Remicade, the first drug approved specifically for Crohn's disease, has not been recommended for ongoing use, but experts say research published this week in The Lancet medical journal provides evidence that it is safe and effective enough to keep taking Remicade, generically known as infliximab.
Two killed in fall from window were wrestling
LEXINGTON, Ky. -- A college student and a man he was wrestling with died early Thursday after they fell out a third-story window at a University of Kentucky dormitory, a school spokeswoman said.
Jeffrey Pfetzer, 19, a University of Kentucky freshman, was pronounced dead at the scene. Matthew Rzepka, 22, of Bowling Green, who was visiting his brother at the 23-story Kirwan Tower, died later at the University of Kentucky Hospital.
"The two males were apparently wrestling in an open area of the third floor of the dormitory," spokeswoman Mary Margaret Colliver said. "They smacked against a plate glass window, the window gave out and the two fell three stories to the ground."
Unitrin to pay millions to black customers
MONTGOMERY, Ala. -- Life insurance provider Unitrin Inc. will pay $27 million to clients overcharged because they were black, according to a settlement reached Thursday in a class-action lawsuit.

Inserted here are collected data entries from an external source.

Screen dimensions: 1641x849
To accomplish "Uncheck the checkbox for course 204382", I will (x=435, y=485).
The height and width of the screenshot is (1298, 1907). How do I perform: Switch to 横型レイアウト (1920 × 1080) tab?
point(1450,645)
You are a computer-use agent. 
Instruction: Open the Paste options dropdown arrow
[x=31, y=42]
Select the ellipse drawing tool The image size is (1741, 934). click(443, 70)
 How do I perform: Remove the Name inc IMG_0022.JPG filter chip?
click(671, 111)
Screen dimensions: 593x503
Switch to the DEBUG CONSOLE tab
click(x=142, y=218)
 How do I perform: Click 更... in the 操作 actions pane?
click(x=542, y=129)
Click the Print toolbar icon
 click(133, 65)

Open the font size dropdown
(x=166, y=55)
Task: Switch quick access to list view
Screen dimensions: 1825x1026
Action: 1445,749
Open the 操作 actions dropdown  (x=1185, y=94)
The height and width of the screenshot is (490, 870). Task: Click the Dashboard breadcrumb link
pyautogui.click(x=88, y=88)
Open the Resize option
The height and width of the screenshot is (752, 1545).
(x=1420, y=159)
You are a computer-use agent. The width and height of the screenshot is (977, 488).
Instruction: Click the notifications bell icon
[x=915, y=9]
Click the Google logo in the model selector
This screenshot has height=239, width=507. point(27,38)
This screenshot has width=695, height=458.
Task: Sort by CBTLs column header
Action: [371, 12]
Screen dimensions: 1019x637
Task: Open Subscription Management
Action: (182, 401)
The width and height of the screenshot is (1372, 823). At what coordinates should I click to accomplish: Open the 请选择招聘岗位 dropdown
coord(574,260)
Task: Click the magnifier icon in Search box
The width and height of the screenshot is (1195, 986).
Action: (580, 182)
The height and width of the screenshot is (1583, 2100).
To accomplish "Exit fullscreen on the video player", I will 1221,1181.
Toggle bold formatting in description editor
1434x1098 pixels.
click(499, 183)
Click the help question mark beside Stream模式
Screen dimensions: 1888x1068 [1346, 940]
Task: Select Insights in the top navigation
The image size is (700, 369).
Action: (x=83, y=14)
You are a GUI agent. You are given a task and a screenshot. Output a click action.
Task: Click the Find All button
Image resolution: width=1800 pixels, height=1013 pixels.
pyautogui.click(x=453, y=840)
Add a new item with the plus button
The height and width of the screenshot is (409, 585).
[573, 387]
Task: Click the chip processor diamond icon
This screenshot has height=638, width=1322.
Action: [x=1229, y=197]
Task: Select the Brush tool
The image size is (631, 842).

The money will go to about 467,000 people who held policies sold from the Depression era through 1970. Insurance companies during that time often charged black customers more than whites on the grounds they were perceived to have a shorter life span and higher insurance risk.
Unitrin officials said the settlement will reimburse blacks who unfairly spent more money for the same insurance coverage.